Directions:
List each line of the records below that contains the string "pixels". Copy each such line in full.

Given records:
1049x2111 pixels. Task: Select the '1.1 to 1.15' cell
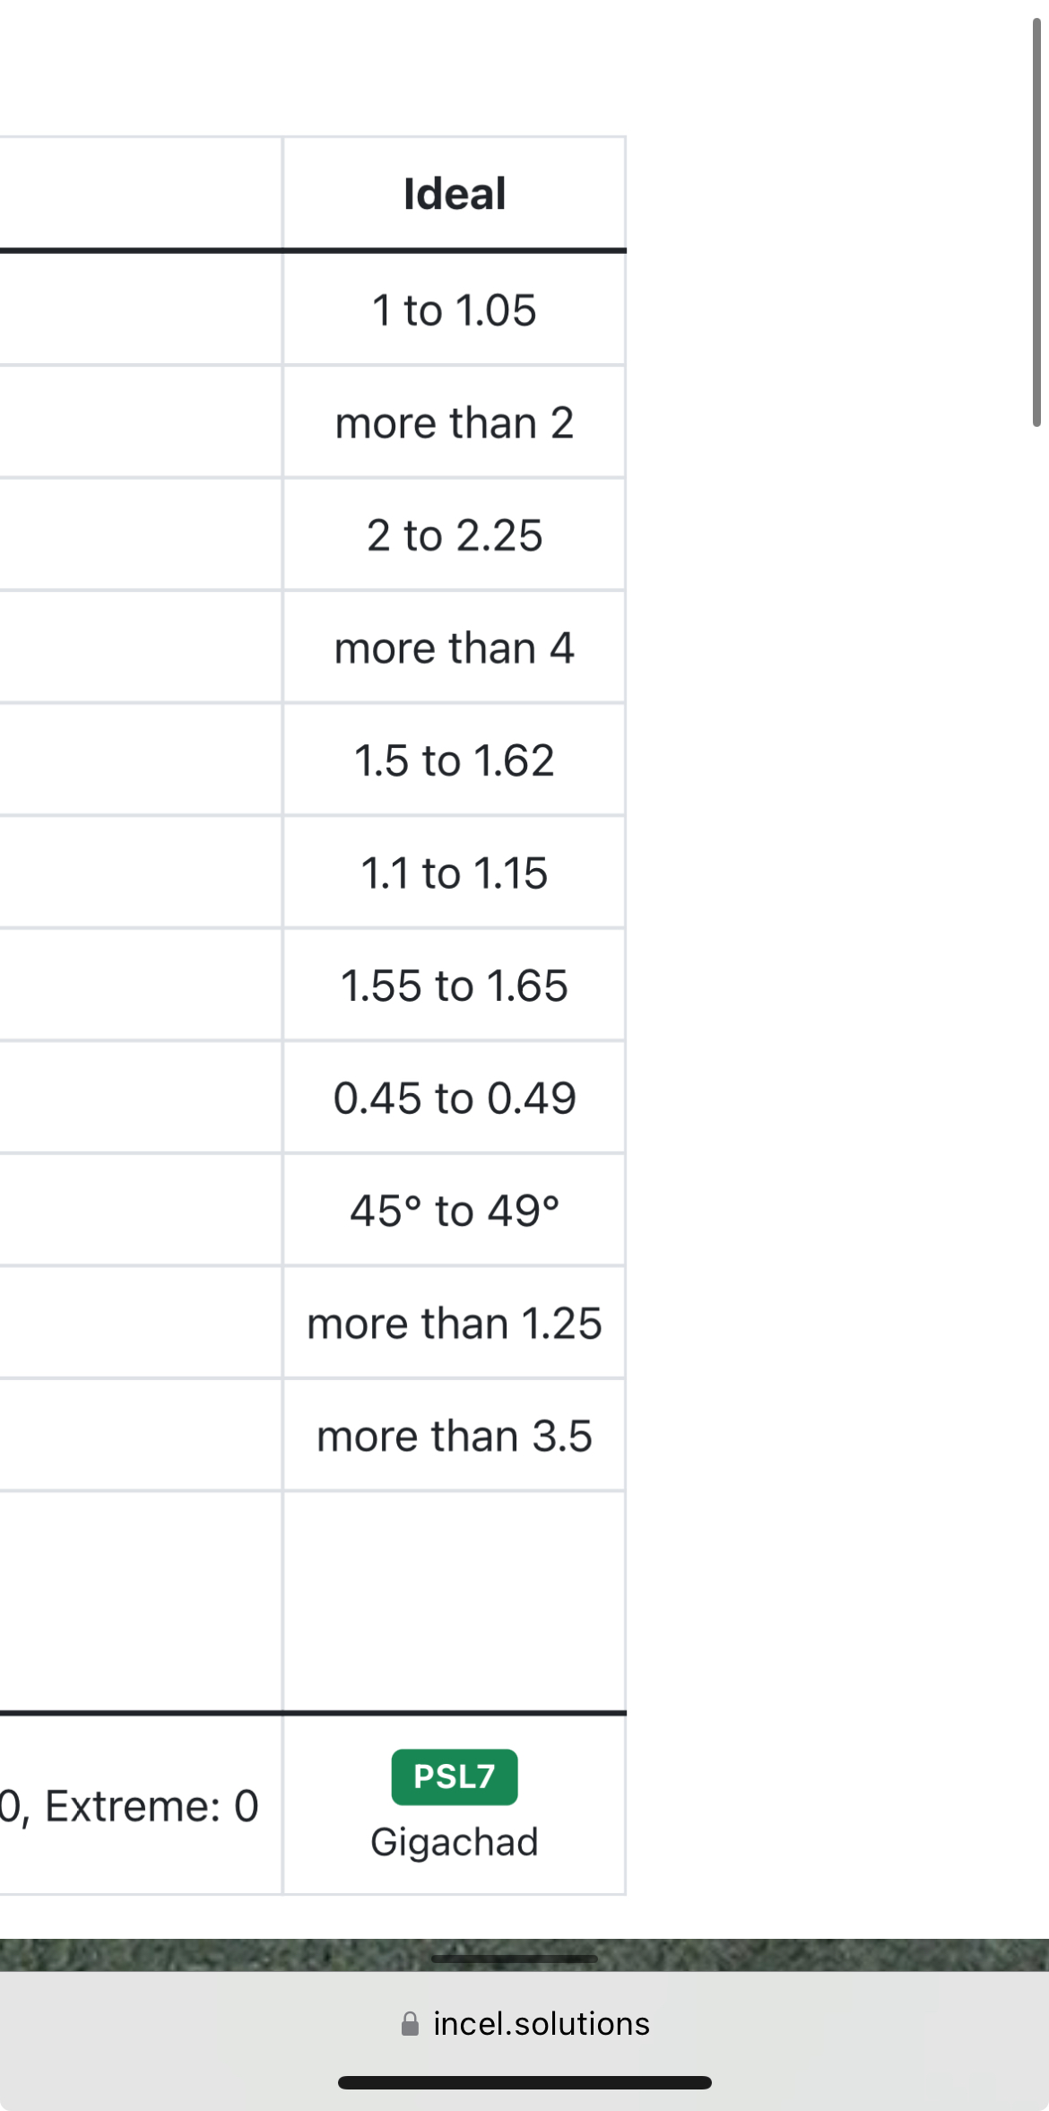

* * *

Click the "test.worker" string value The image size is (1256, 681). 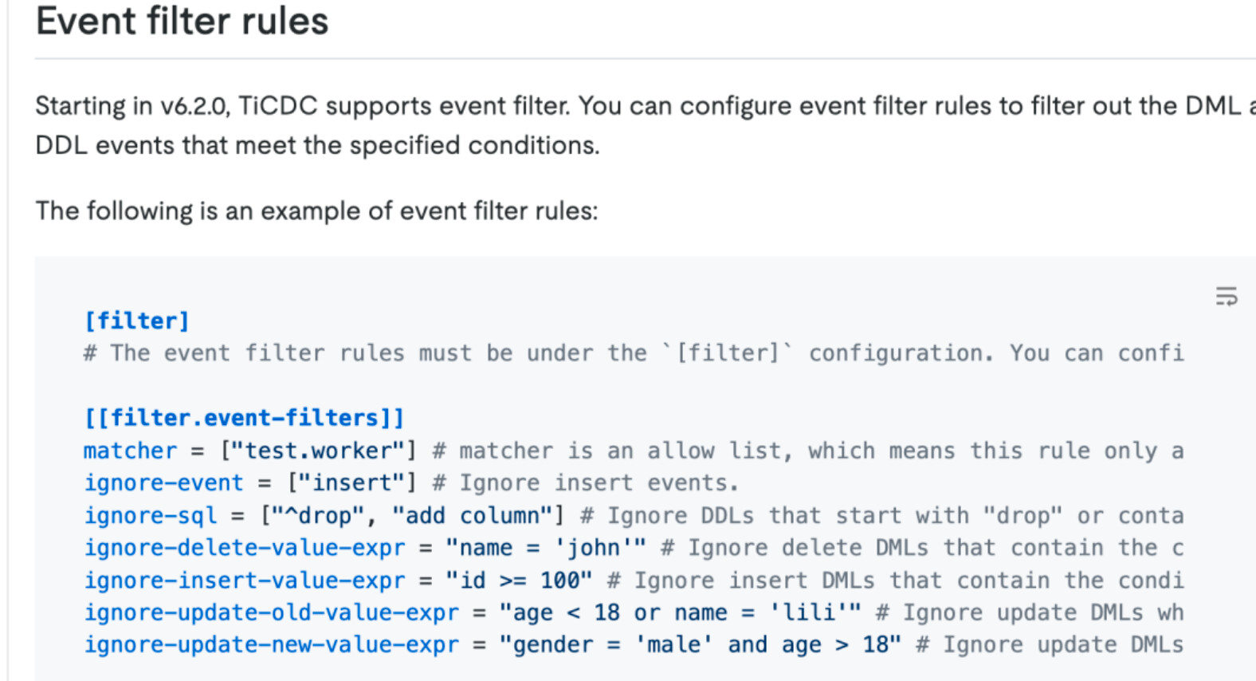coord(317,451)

==

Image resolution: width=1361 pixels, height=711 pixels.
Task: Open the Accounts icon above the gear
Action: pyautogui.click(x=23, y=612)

Task answer:
1049x2111 pixels. Task: Select the '1.1 to 1.15' cell
Image resolution: width=1361 pixels, height=711 pixels.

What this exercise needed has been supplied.